-- START OF Records shown --
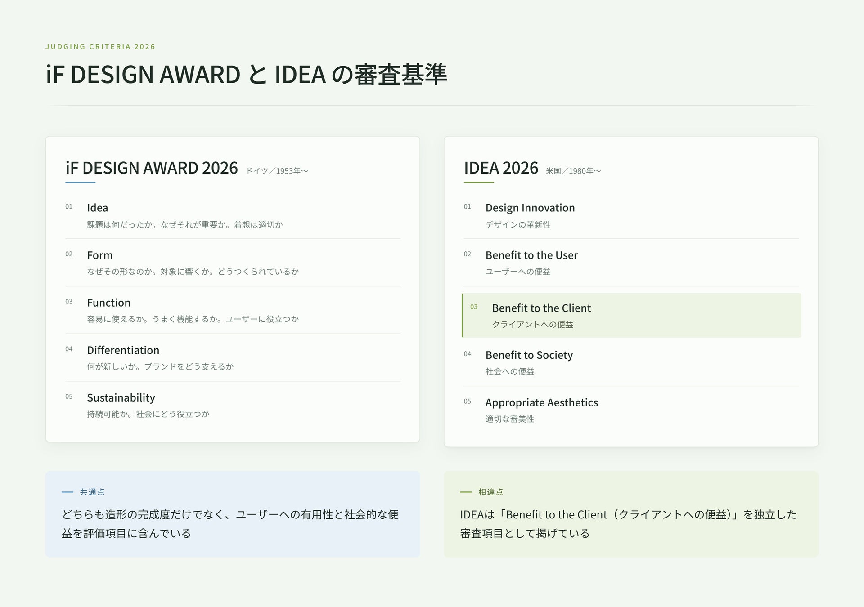The height and width of the screenshot is (607, 864).
Task: Click the IDEA 2026 card heading
Action: (501, 168)
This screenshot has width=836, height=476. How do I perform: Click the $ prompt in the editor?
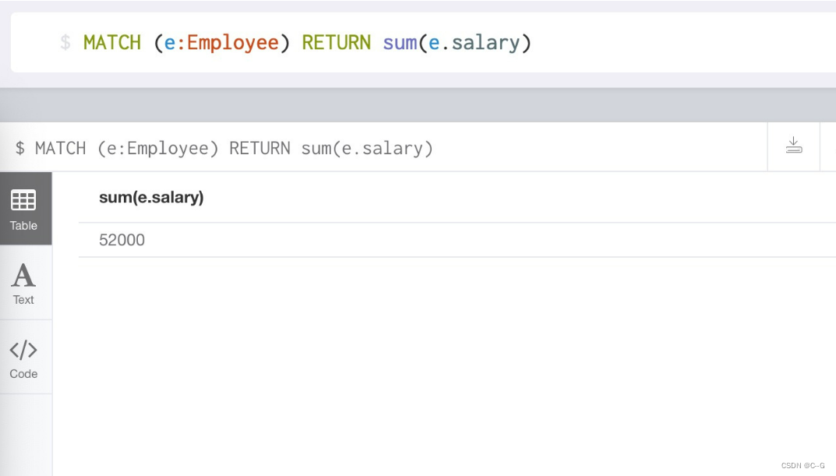65,43
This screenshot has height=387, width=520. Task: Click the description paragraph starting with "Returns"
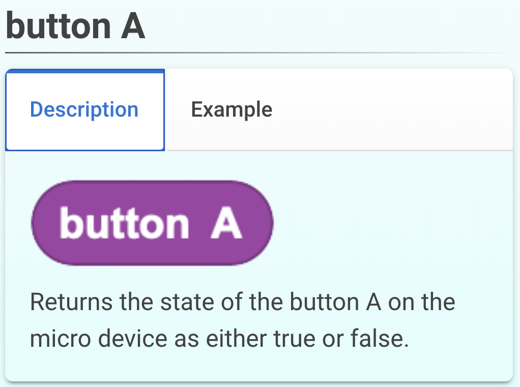coord(242,320)
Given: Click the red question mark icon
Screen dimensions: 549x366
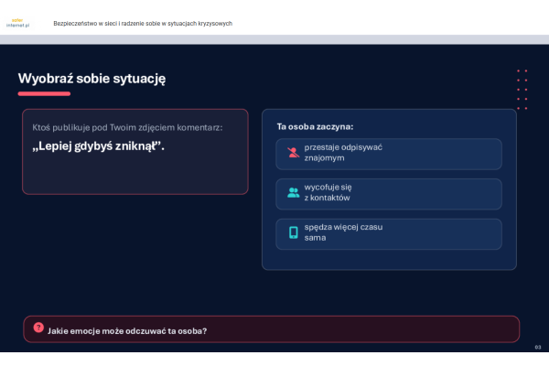Looking at the screenshot, I should pyautogui.click(x=38, y=328).

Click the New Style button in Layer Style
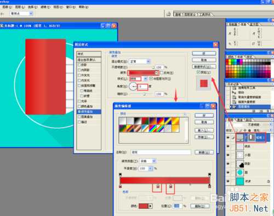pyautogui.click(x=204, y=66)
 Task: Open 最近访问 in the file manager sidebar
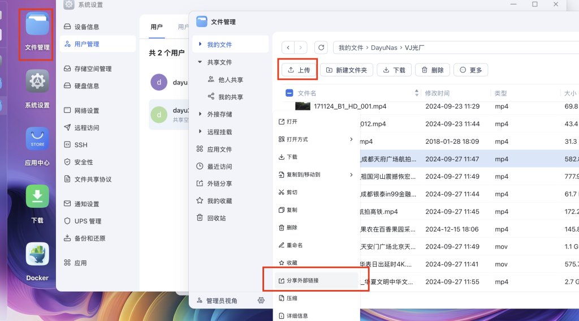click(219, 166)
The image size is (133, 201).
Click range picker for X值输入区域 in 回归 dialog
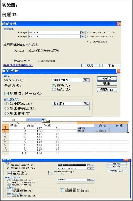pyautogui.click(x=91, y=168)
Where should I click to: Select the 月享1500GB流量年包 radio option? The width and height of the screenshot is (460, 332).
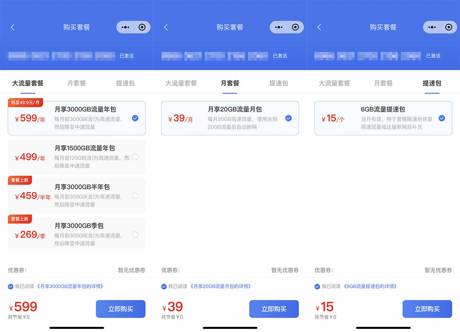pos(135,157)
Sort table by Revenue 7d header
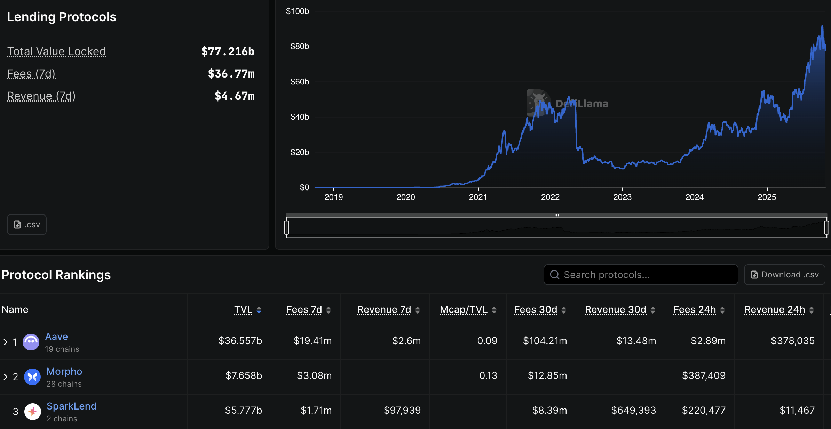 coord(384,309)
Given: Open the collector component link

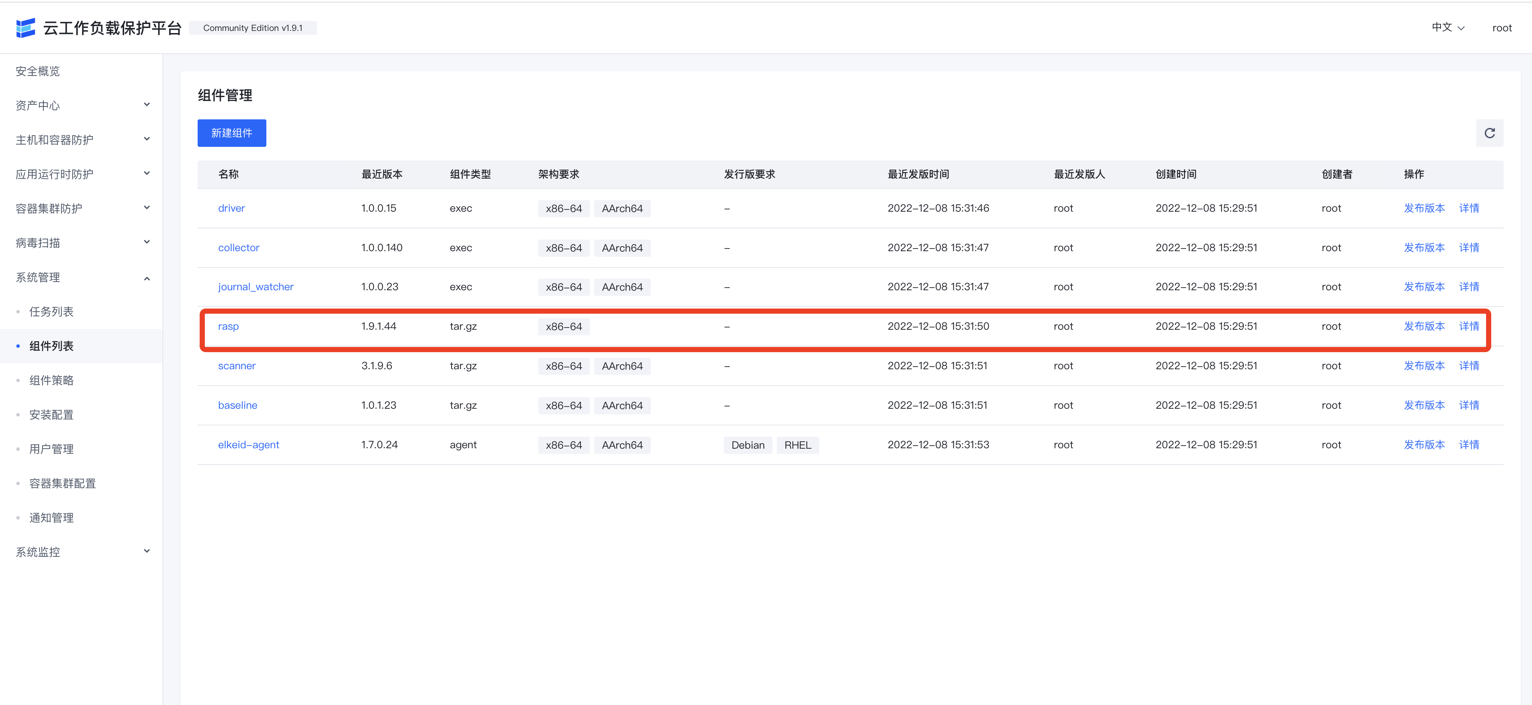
-- END OF Records shown --
Exercise aim: Reproduce the material word for word from its first line through the line containing "coord(242,320)", both ends included, and omit the pictures.

Task response:
The height and width of the screenshot is (607, 864).
Task: Click the IDEA 2026 card heading
Action: (501, 168)
This screenshot has width=836, height=476. How do I perform: Click the $ prompt in the editor?
65,43
This screenshot has height=387, width=520. Task: Click the description paragraph starting with "Returns"
coord(242,320)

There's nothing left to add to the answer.